Three (Australian) issues up front:
George Brandis:
The backwash of the opposition-dominated Senate committee, which said – essentially – that the attorney general, George Brandis, was unfit to remain a minister because he failed to consult the former solicitor general Justin Gleeson over a legal direction. Brandis has said he did consult and his defence revolved around the Oxford definition of “consultation”.
Mark Dreyfus has been around this morning calling for Brandis to be sacked.
He’s misled the Senate and, worse than that, he’s now lying about lying because he is pretending that he didn’t mislead the Senate.
Backpacker tax:
Labor’s last-minute support of a Jacqui Lambie proposal to drop the Coalition’s proposed 19% backpacker tax to 10.5% has the government in a spin. The backpacker bills (and associated savings of 95% tax on backpacker superannuation and a $5 increase in the passenger movement charge) have passed the lower house. But they are yet to pass the Senate.

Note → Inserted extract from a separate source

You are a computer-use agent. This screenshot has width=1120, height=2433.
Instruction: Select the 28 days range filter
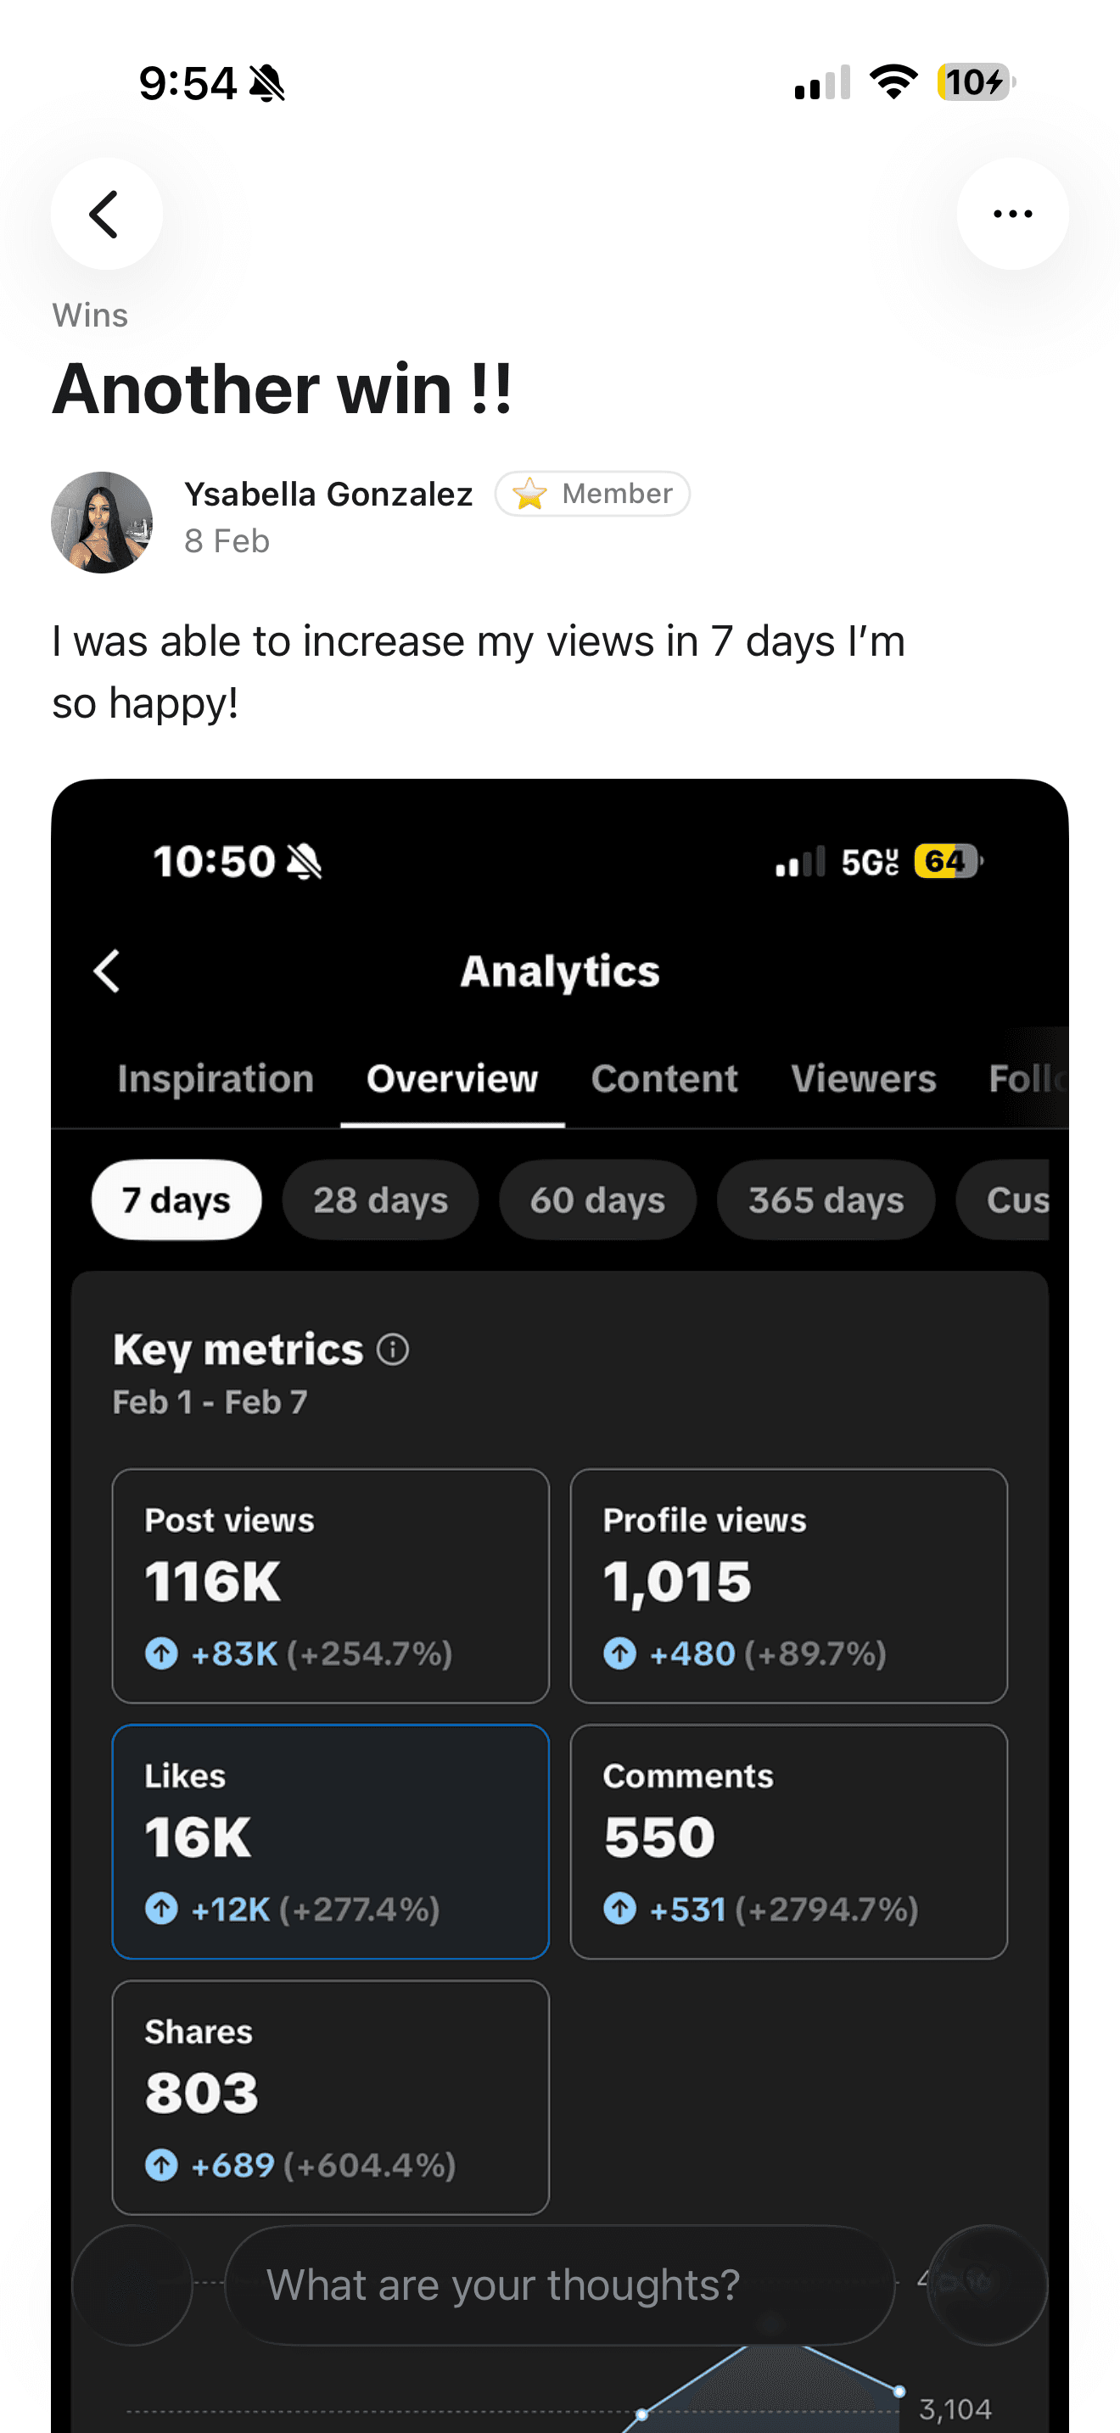coord(381,1199)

The treasurer, Scott Morrison, said Labor lied about the backpacker tax at the last election because they said they would resolve it in a revenue neutral way. He says a 10.5% tax rate would cost the budget $500m. Agricultural industries – which use backpackers for 25% of their labour – has been crippled by nearly two years of uncertainty.
Morrison said not us, your honour.
He said backpacker numbers had falling since 2012 – by 35,000 – well before Tony Abbott proposed a 32.5% tax in the 2015 budget. That’s why he was using some of the tax increase to pay for a tourism marketing campaign.
[Labor] want to give a bigger tax cut to foreign workers and ask Australians to pay for it.
Morrison said a lower rate would also give growers a greater disincentive to employ locals.
Lifetime ban on travel to Australia for asylum seekers on Manus and Nauru:
The government’s plans will be debated in the lower house but, with Labor and the Greens voting against the bill, it is all in the hands of the crossbenchers. The government needs 8 out of 10.
Senator Nick Xenophon is one who is crucial given he holds three votes.
I’ve got to say at this stage I think it’s pretty touch and go as to whether this legislation gets through. It’s a conscience issue for the team and I respect that.
The Xenophones will not vote as a block. The government needs at least one of them.